Writing custom plugins with nbdev is the easiest method to achieve this, and with this tutorial we will bring you up to speed on how you can use this to create your own plugins to expand and simplify your literate-programming experience with nbdev and quarto.

Specifically, we will be building a processor (something that processes a notebook cell) that will let us quickly write out any quarto-specific headers (that ::: {.some_annotation}) and replace it with a div shortcut.
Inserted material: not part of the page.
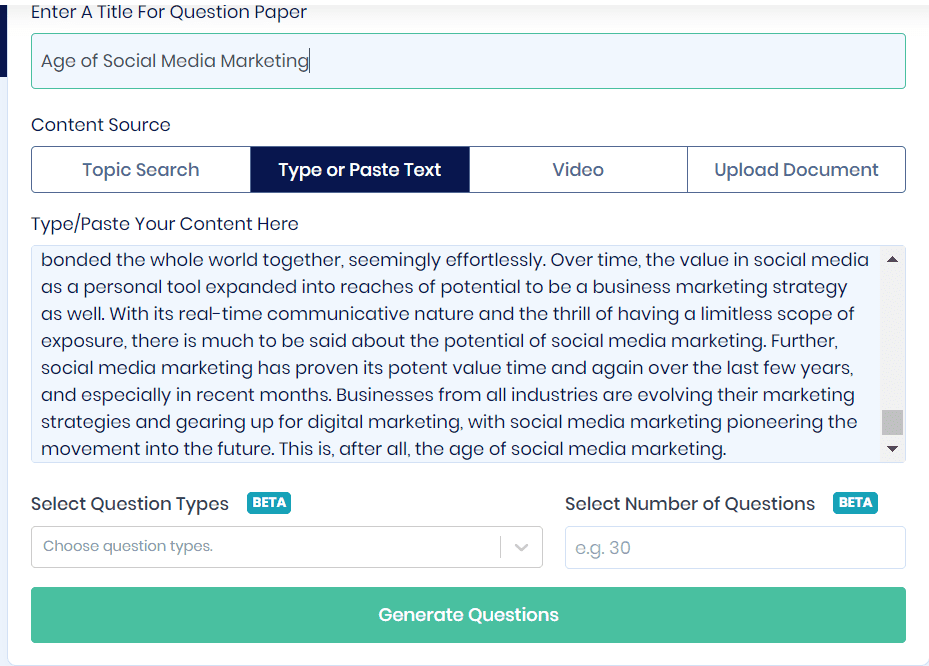
Task: Open the Choose question types dropdown
Action: pos(266,547)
This is of course one example very specific to quarto that happens when building the documentation, but this technique can be used to have custom behaviors occur during library exportation as well.
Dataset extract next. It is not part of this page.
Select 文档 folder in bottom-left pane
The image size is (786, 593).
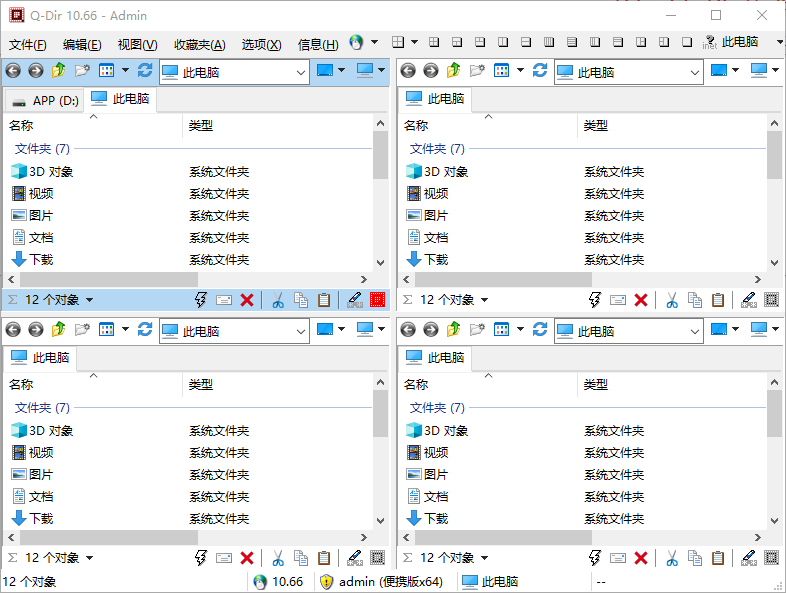(41, 496)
Note: We are using div here is it more closely resembles how each of the related Quarto directives do and behave as they act like <div>s in HTML code

This tutorial won’t cover some of the basics when it comes to nbdev, and instead comes with the understanding you know how to navigate nbdev (such as what are directives, export, etc).

Getting started, how does nbdev make this easy?

First let’s visualize just what we’re trying to achieve.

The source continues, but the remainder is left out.